Mises is a brand more than anything, a brand spread through http://www.mises.org. Like all good brands, those that are familiar with Mises (or the austrian school of economics as it is sometimes known) have certain associations with the name… most of us just think they are wack jobs. Basically, Mises is the school of thought that if you just completely remove government intervention from society everything will be magically better. They like to say things like “Taxation is force”. They are, in a word, idiots.
The theory falls apart under even the most casual scrutiny. Even the Mises folks mostly agree that providing police and defense is the job of the government, but they don’t want to pay taxes. They also want to have private roads that you pay a toll to drive (or not, at the owners discretion), private fire services, private healthcare, private education, private everything. It has even taken me some effort to get a few of them to agree to publicly funded police forces. In short, they believe in the power of the “Invisible Hand” of market forces and when anyone refutes them they claim ideal conditions weren’t achieved (for instance: if you claim that privatization of power infrastructure didnt work, they claim it’s because the government was still invovled and if true de-regulation had happened it would have worked, and besides, that’s not the point… it’s my goddamned money and no good for nothing lazy immigrant welfare case is going to get any benefit from it).

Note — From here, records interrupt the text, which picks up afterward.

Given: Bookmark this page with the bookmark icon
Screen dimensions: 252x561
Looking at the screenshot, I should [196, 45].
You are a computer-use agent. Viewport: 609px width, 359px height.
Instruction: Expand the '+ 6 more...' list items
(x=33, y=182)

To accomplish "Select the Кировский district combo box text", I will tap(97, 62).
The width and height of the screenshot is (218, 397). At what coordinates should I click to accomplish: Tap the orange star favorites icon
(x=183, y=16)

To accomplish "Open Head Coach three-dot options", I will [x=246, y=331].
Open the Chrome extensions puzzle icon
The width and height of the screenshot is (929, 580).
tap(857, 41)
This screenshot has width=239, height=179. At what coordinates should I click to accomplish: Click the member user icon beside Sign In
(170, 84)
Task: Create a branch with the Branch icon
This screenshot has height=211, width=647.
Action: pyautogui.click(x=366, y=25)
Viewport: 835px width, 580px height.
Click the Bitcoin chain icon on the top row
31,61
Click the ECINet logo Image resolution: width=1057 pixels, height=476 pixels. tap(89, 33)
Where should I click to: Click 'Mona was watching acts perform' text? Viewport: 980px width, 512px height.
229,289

They fail to realize that almost universally the privatization of large scale utilities has failed, no matter how you try to do it. The one example everyone on the right likes to trot out is water privatization, a dismal failure by any regards. Oddly enough, big utility projects tend not to turn a profit, and don’t have any chance of turning a profit for a very, very long time after the intial infrastructure investment. Of course, the mises people I have talked to have an answer for that, force the utilities who built the infrastructure to lease their infrastructure to other companies via regulation…

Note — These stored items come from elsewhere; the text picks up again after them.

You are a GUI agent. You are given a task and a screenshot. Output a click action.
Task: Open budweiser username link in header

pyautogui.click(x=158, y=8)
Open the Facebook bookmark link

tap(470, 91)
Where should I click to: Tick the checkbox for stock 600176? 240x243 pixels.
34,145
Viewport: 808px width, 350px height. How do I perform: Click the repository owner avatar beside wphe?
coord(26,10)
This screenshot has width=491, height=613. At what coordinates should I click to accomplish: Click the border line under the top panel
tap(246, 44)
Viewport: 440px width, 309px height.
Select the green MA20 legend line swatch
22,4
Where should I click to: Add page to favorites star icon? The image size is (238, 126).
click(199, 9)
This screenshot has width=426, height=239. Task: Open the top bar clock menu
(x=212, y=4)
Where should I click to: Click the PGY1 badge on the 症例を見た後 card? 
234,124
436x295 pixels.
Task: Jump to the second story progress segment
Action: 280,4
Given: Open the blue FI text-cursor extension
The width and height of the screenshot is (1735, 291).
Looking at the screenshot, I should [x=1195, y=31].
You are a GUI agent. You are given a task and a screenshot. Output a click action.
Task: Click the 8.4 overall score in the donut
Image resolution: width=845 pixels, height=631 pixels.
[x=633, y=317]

The closest to home example I have of this is power. When I was a child, winters in Nova Scotia were pretty harsh. Lots of storms and snow, very few power outages. The power lines were maintained stringently. Since then Nova Scotia Power was privatized. The first thing they did was to cut back on maintenance crews, since crews are an expense. Last year several thousand people were without power due to heavy fog. Heavy fog! This is Nova Scotia, where there is fog almost every morning. At the same time, Nova Scotia Power is losing money hand over fist. They just aren’t that efficient and costs are going up. Of course, there has been talk about opening up the market, but the problem is that you would have to use Nova Scotia Powers infrastructure, and they make more money without leasing it out, after all, right now they are using all of the capacity and making money off all of it. In a free market situation, NSP becomes a natural monopoly because no-one else can make money in the same arena. This applies to roads (to have an even moderately efficient roadway you need central planning, and that means that for it to scale you need to have the kind of money that only government has), air travel (I know, there is a myth that air travel is a success of privatization, but all airlines are subsidized and airports tend to be government projects), power, water, telephone (again, a hell of a lot of government money went into developing the infrastructure… and privatization has just been so good for all of us right?), police, military, firefighting, space travel, scientific research (name a single innovation that came out of private industry… not a drug that treats a symptom, a real innovation). Private industry has its place, but to think it is the ultimate example of human achievment is simply naive.